Ingredients
- 1 1/2 cups all-purpose flour
- 1 cup granulated sugar (or coconut sugar)
- 1 tsp baking soda
- 1 tsp baking powder
- 1/2 tsp salt
- 1 tsp ground cinnamon
- 1/2 cup vegetable oil
- 2 large eggs
- 1 tsp vanilla extract
- 1 cup grated carrots (about 2 medium carrots)
- 1/2 cup crushed pineapple, drained
- 1/2 cup shredded coconut (unsweetened)
- Optional: 1/2 cup raisins or chopped walnuts
Instructions
- Preheat your oven to 375°F (190°C) and line a muffin tin with paper liners.
- In one bowl, whisk together the flour, sugar, baking soda, baking powder, salt, and cinnamon.
- In another bowl, whisk together the vegetable oil, eggs, and vanilla until smooth.
- Stir in the grated carrots, crushed pineapple, and shredded coconut into the wet mixture.
- Combine the wet ingredients with the dry ingredients until just mixed; fold in raisins or walnuts if desired.
- Fill each muffin cup about two-thirds full with batter.
- Bake for 18-20 minutes until a toothpick inserted in the center comes out clean.
- Let cool for 5 minutes in the pan before transferring to a wire rack.
- Prep Time: 15 minutes
- Cook Time: 20 minutes
- Category: Breakfast
- Method: Baking
- Cuisine: American
Nutrition
- Serving Size: 1 muffin (70g)
- Calories: 210
- Sugar: 12g
- Sodium: 150mg
- Fat: 10g
- Saturated Fat: 3g
- Unsaturated Fat: 7g
- Trans Fat: 0g
- Carbohydrates: 30g
- Fiber: 2g
- Protein: 3g
- Cholesterol: 35mg
Keywords: For vegan muffins, substitute eggs with flax eggs and use applesauce instead of vegetable oil. Feel free to customize your muffins by adding different spices like nutmeg or incorporating seeds for extra crunch.

| Data below |
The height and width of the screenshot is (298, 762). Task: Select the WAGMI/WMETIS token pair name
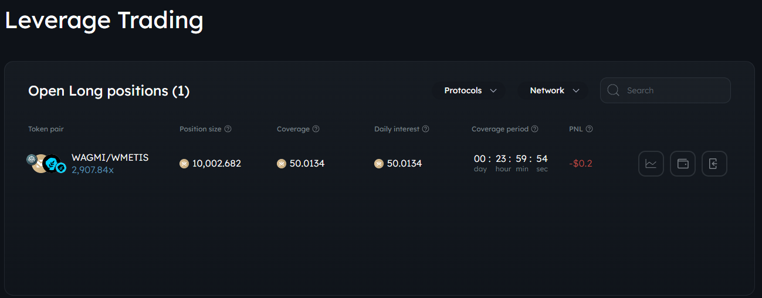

| What the task requires |
Reproduce the muffin recipe word for word, starting at "- Stir in the" and stopping after "1 muffin (70g)". The data above are separate material and have no connection to the muffin recipe.

| Result of this exercise |
- Stir in the grated carrots, crushed pineapple, and shredded coconut into the wet mixture.
- Combine the wet ingredients with the dry ingredients until just mixed; fold in raisins or walnuts if desired.
- Fill each muffin cup about two-thirds full with batter.
- Bake for 18-20 minutes until a toothpick inserted in the center comes out clean.
- Let cool for 5 minutes in the pan before transferring to a wire rack.
- Prep Time: 15 minutes
- Cook Time: 20 minutes
- Category: Breakfast
- Method: Baking
- Cuisine: American
Nutrition
- Serving Size: 1 muffin (70g)